Ce parcours tient en moins de cent kilomètres. Il peut se prolonger d'une journée vers la côte, entre [Saint-Palais-sur-Mer](https://allovoyages.fr/destinations/saint-palais-sur-mer/) et Royan, si vous voulez terminer par une plage.

## Où dormir et où manger dans les environs

Rioux n'a pas d'hôtel : c'est un village. Trois bases sont possibles. Saintes, à un quart d'heure, offre le choix le plus large et permet de tout faire à pied le premier jour. Gémozac, chef-lieu de la communauté de communes, est plus proche du circuit des églises. Enfin, la côte reste envisageable si vous acceptez trente minutes de route matin et soir : la sélection d'[hôtels à Royan en bord de mer](https://allovoyages.fr/hotels/hotel-royan-bord-de-mer/) donne une idée des tarifs pratiqués.

En saison, les chambres d'hôtes des bourgs viticoles sont souvent le meilleur rapport qualité-prix, et beaucoup sont installées dans d'anciens logis charentais. Pour un séjour plus long ou en famille, notre [guide des campings de Charente-Maritime](https://allovoyages.fr/sejours-et-bons-plans/campings-charente-maritime/) détaille comment choisir entre le littoral et l'intérieur des terres, où les tarifs sont nettement plus doux.

Côté table, la Saintonge se mange simplement : huîtres de Marennes-Oléron, mouclade, éclade de moules, cagouilles, galette charentaise. Le pineau des Charentes se sert frais, à l'apéritif, et se produit dans les communes alentour.

## Questions fréquentes

**L'église de Rioux se visite-t-elle librement ?** Oui. L'accès est libre et gratuit, tous les jours, en visite individuelle comme en groupe. Si l'église est fermée, la clé se demande à la mairie, au 05 46 91 60 27. Des visites guidées gratuites sont également proposées.

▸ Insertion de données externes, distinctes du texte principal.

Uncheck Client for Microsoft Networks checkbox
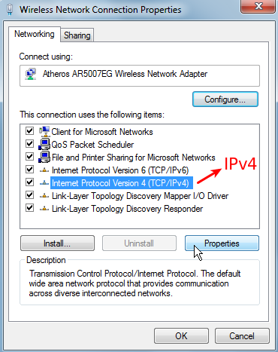(x=30, y=131)
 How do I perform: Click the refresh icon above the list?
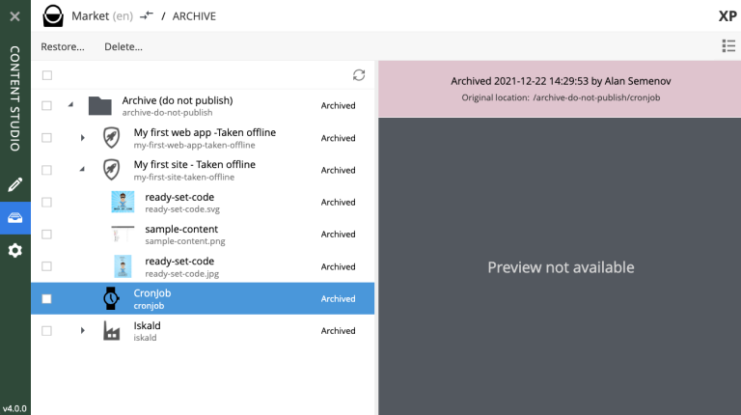point(359,75)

**Pourquoi le chevet de Rioux est-il si connu ?** Parce qu'il concentre, sur sept pans de mur, presque tout le répertoire décoratif de l'art roman saintongeais : assises en zigzag et en écailles de poisson, arcatures superposées, colonnes engagées télescopiques, frise de marguerites, corniche à modillons sculptés. Aucune surface n'est laissée nue, ce qui est rare pour une église de village.

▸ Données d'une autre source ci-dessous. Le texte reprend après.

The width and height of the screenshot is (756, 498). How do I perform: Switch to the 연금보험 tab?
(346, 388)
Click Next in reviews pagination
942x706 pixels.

**Combien de temps faut-il prévoir pour la visite ?** Comptez quarante-cinq minutes pour l'intérieur et un tour rapide du bâtiment, une heure et demie si vous détaillez le chevet et les modillons de la façade. Des jumelles sont utiles pour les sculptures de la corniche.

**Quelles autres églises romanes voir autour de Rioux ?** Saint-Trojan de Rétaud, à cinq kilomètres, est la comparaison la plus parlante. Le circuit se prolonge vers Chermignac, Thézac, Meursac, Thaims, Corme-Écluse et Corme-Royal, jusqu'à Sainte-Radegonde de Talmont-sur-Gironde au bord de l'estuaire. À Saintes, la basilique Saint-Eutrope est citée comme le modèle des bâtisseurs de Rioux.

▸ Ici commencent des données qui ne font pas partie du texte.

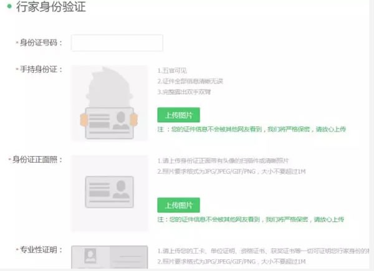374x271 pixels.
Task: Select the 手持身份证 label
Action: tap(42, 69)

**Comment se rendre à Rioux sans voiture ?** C'est possible mais peu commode. La gare la plus proche est celle de Saintes, à une quinzaine de kilomètres, reliée à Bordeaux, La Rochelle et Angoulême. Il faut ensuite un taxi, une voiture de location ou un vélo. Le relief très doux de la Saintonge, entre 24 et 56 mètres d'altitude, rend le trajet à vélo tout à fait accessible.

**Quel est le meilleur moment pour photographier l'église ?** Le chevet est orienté à l'est, il se photographie le matin, quand la lumière rasante fait ressortir chaque taille de pierre. La façade occidentale, à l'inverse, donne le meilleur en fin de journée.